The Monsoon in India, when it arrives, feels like the first breath of air after you’ve been choked. Relief.. Personified :D The parched, dry land, takes a breath of life. It looks like the world has been resurrected. The first showers, when touch the scorching land, infinitesimal vapors of heat can be seen escaping. And the feeling of rain drops caressing my face while I ride my Scooty, heedless of the world around, is nothing less than eternal bliss. Shielding the rain, while striving to masquerade my covert wish to get drenched to my soul, then the apocryphal explanations of why I am soaked irrespective of the umbrella and the neatly folded raincoat under my seat..  uuh Nostalgia!!
The traffic jams, the puddles and the perpetual power-cuts aside, I love the headstrong and incessant, pouring and pounding tropical rains. I loved it before, but now I love it even more and pine for it for I haven’t witnessed it in ages now. The only rains I get here are the irresolute and meek temperate drizzles.

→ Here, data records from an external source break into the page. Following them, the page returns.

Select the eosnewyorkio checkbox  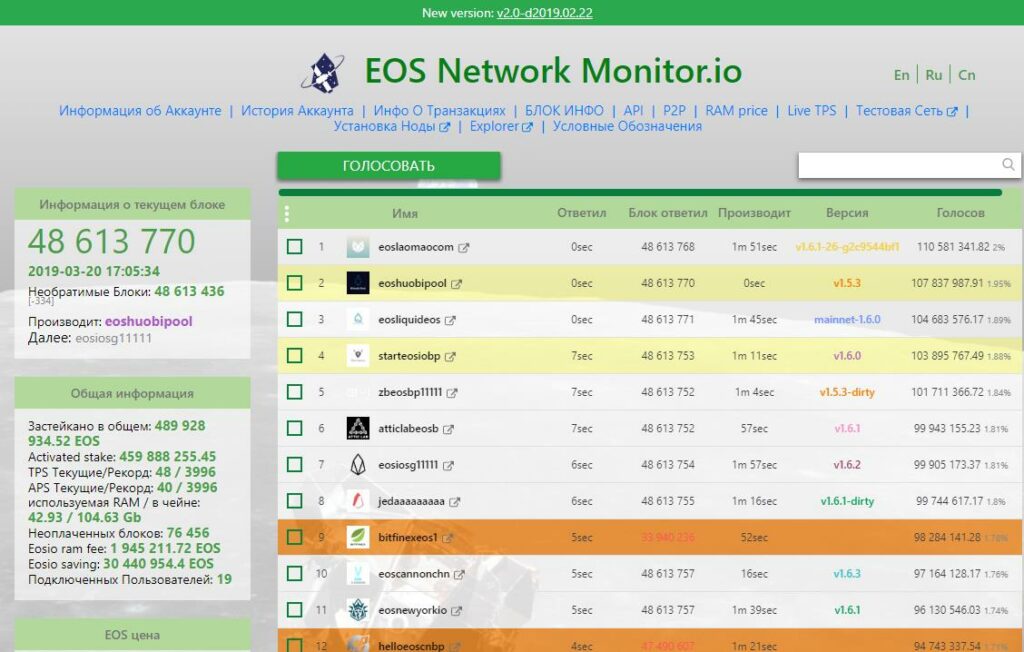[x=294, y=610]
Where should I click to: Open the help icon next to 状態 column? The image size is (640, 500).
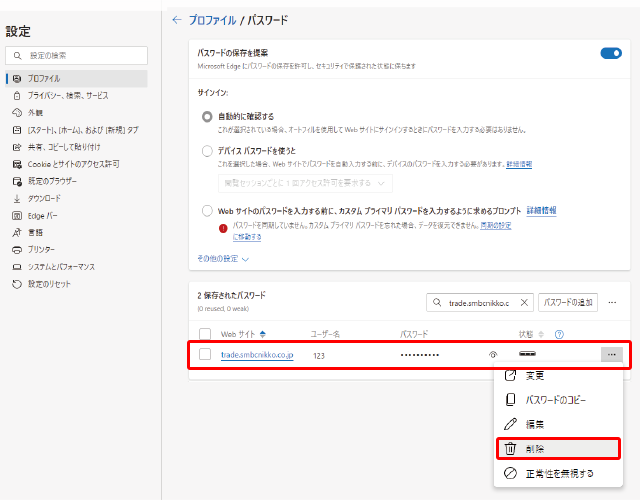pos(559,334)
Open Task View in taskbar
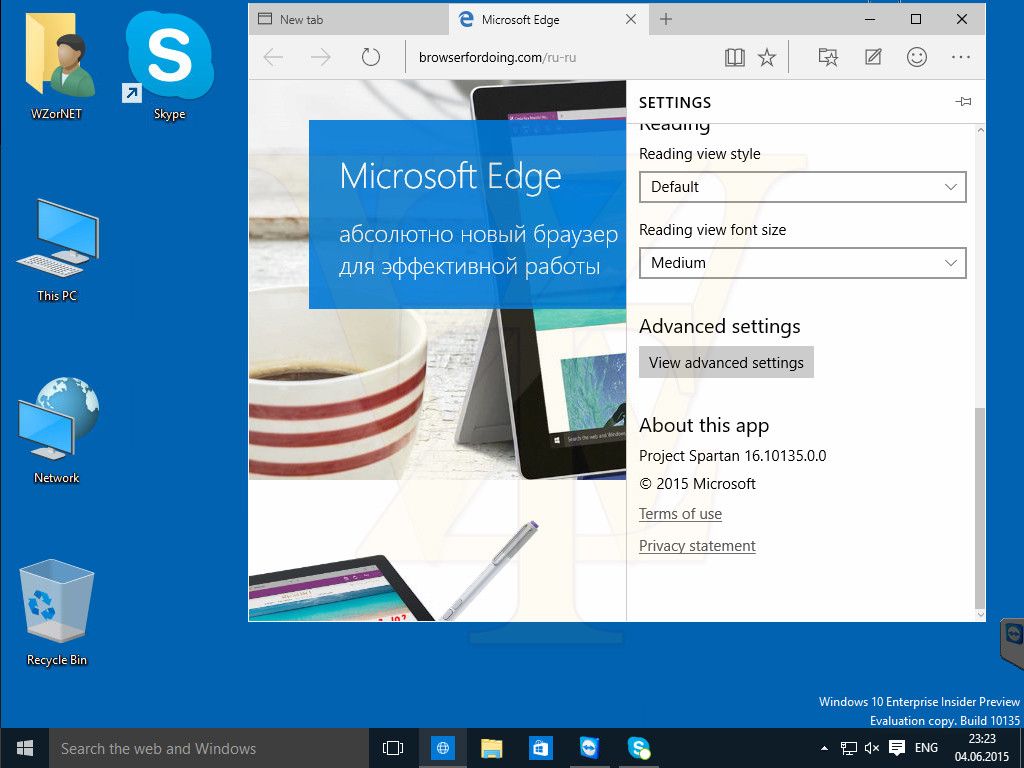1024x768 pixels. pyautogui.click(x=392, y=748)
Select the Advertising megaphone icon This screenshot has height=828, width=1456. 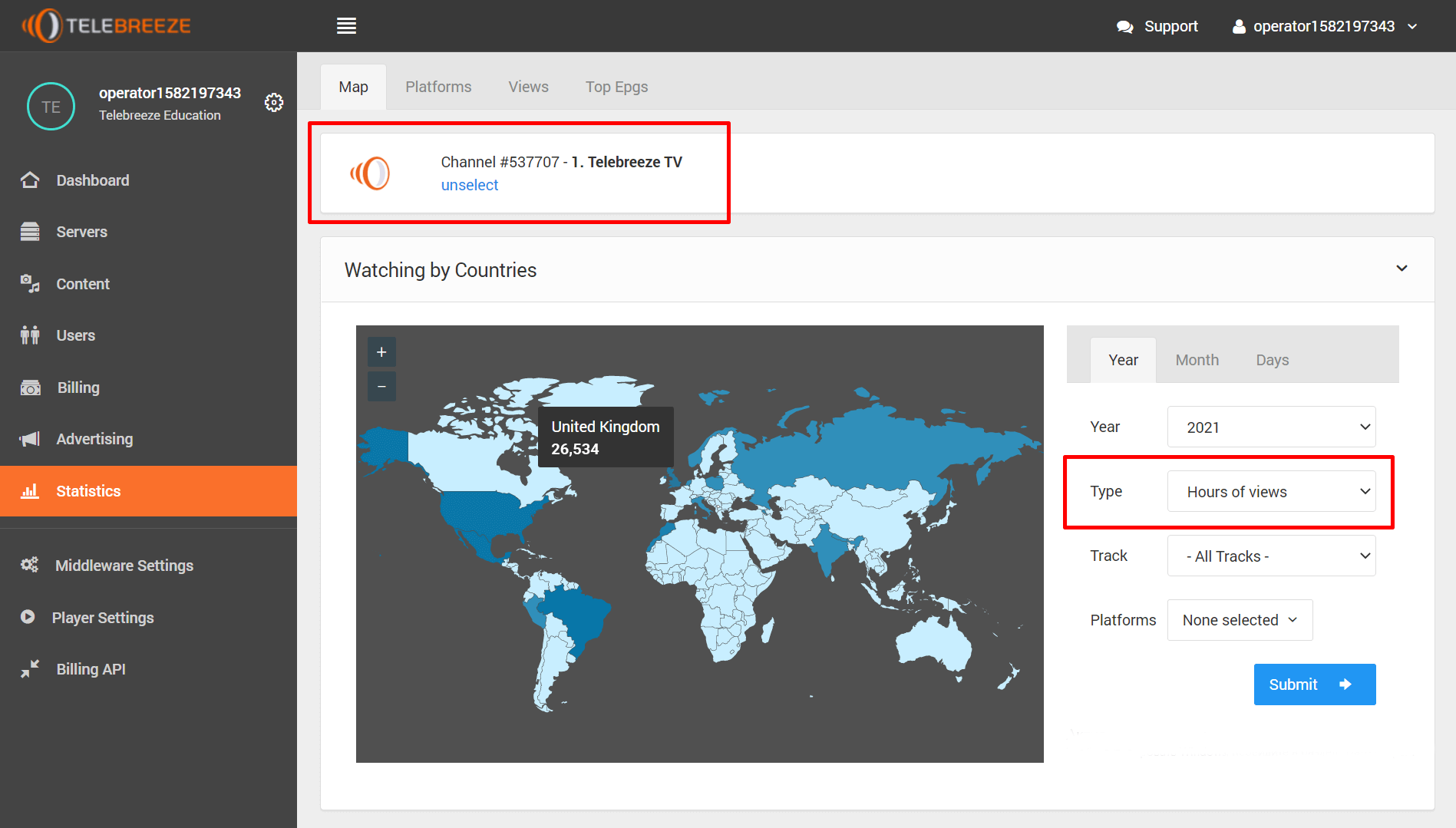pyautogui.click(x=29, y=438)
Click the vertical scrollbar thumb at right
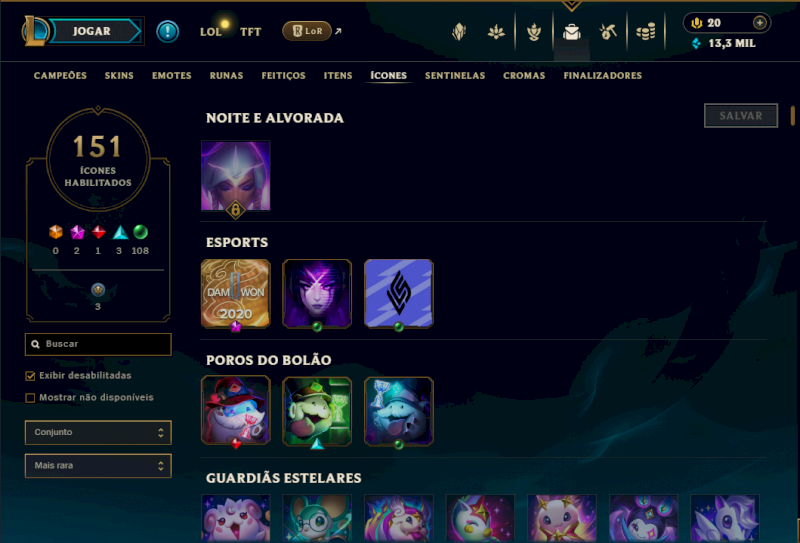800x543 pixels. (x=793, y=115)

The following lines from a poem called ‘The Rain’ encapsulate my feelings appropriately:

I hear leaves drinking rain;
I hear rich leaves on top
Giving the poor beneath
Drop after drop;
'Tis a sweet noise to hear
These green leaves drinking near.

And when the Sun comes out,
After this Rain shall stop,
A wondrous Light will fill
Each dark, round drop;
I hope the Sun shines bright;
'Twill be a lovely sight.

~ William Henry Davies


Sun*Shine*: Aquarian With A Difference Day #11


I am an Aquarian. But I am not too credulous of signs. I envisage it as just another charade humans like to cling on to so that they have a scapegoat when confronted by difficult circumstances, inability to attain what they wish for or the dismal plight of a failed relationship. I posit fate and destiny do exist, but eventually our choices and discretion in life lead us to where we end up. Thousands of people are born every moment, not even a fraction of them share the same traits or (mis)fortune. As an apostle of rationale, I fail be convinced by something so vague. I agree it can’t be refuted either, especially since it has been established since centuries. (Everyone knows ‘the fate’ of the medieval aficionados of Science and Rationale.) To me.. its merely something that brings more evil than good. I do not defy it, but I do not countenance it either. And I am sure stars have much more to do rather than pawn our lives.  

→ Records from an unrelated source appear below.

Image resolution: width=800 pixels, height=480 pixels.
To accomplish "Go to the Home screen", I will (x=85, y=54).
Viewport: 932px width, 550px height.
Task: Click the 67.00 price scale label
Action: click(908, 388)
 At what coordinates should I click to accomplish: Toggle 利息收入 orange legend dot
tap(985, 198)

Unbelieving & Cynical.. Ehh? Are those Aquarian attributes too? I have no clue.. Maybe U know better :)


Truly Musical - Day #10


My moods keep swinging all the time, sometimes they are extremes while at other times they are more in-betweens. And my music varies too, but generally it isn’t synchronous with my mood. My music, mellow or loud, is always happy. Music always makes me happy. And my music comprises of unlimited gigabytes, spanning all possible sorts of genre from Folklore to RnB. Although I do admit, I am not such a big fan of Metal. But I do at times vent my anger by listening to Headstrong or Cold As Stone (This is not until I am extremely pissed.. which is extremely rare in itself). I know.. its cheesy, but what is life without cheese :P So it’s hard for me to classify my music with my moods (which are too complex already).  Music also has it’s period with me. At any given moment in my life, I fall in love with songs and after a considerable amount of time, I fall out of love too.. :)

PS: I am currently heads over heels in love with ‘Just The Way You Are’ by Bruno Mars, ‘You Are The Only Exception’ by Paramore and ‘You Belong With Me’ by Taylor Swift.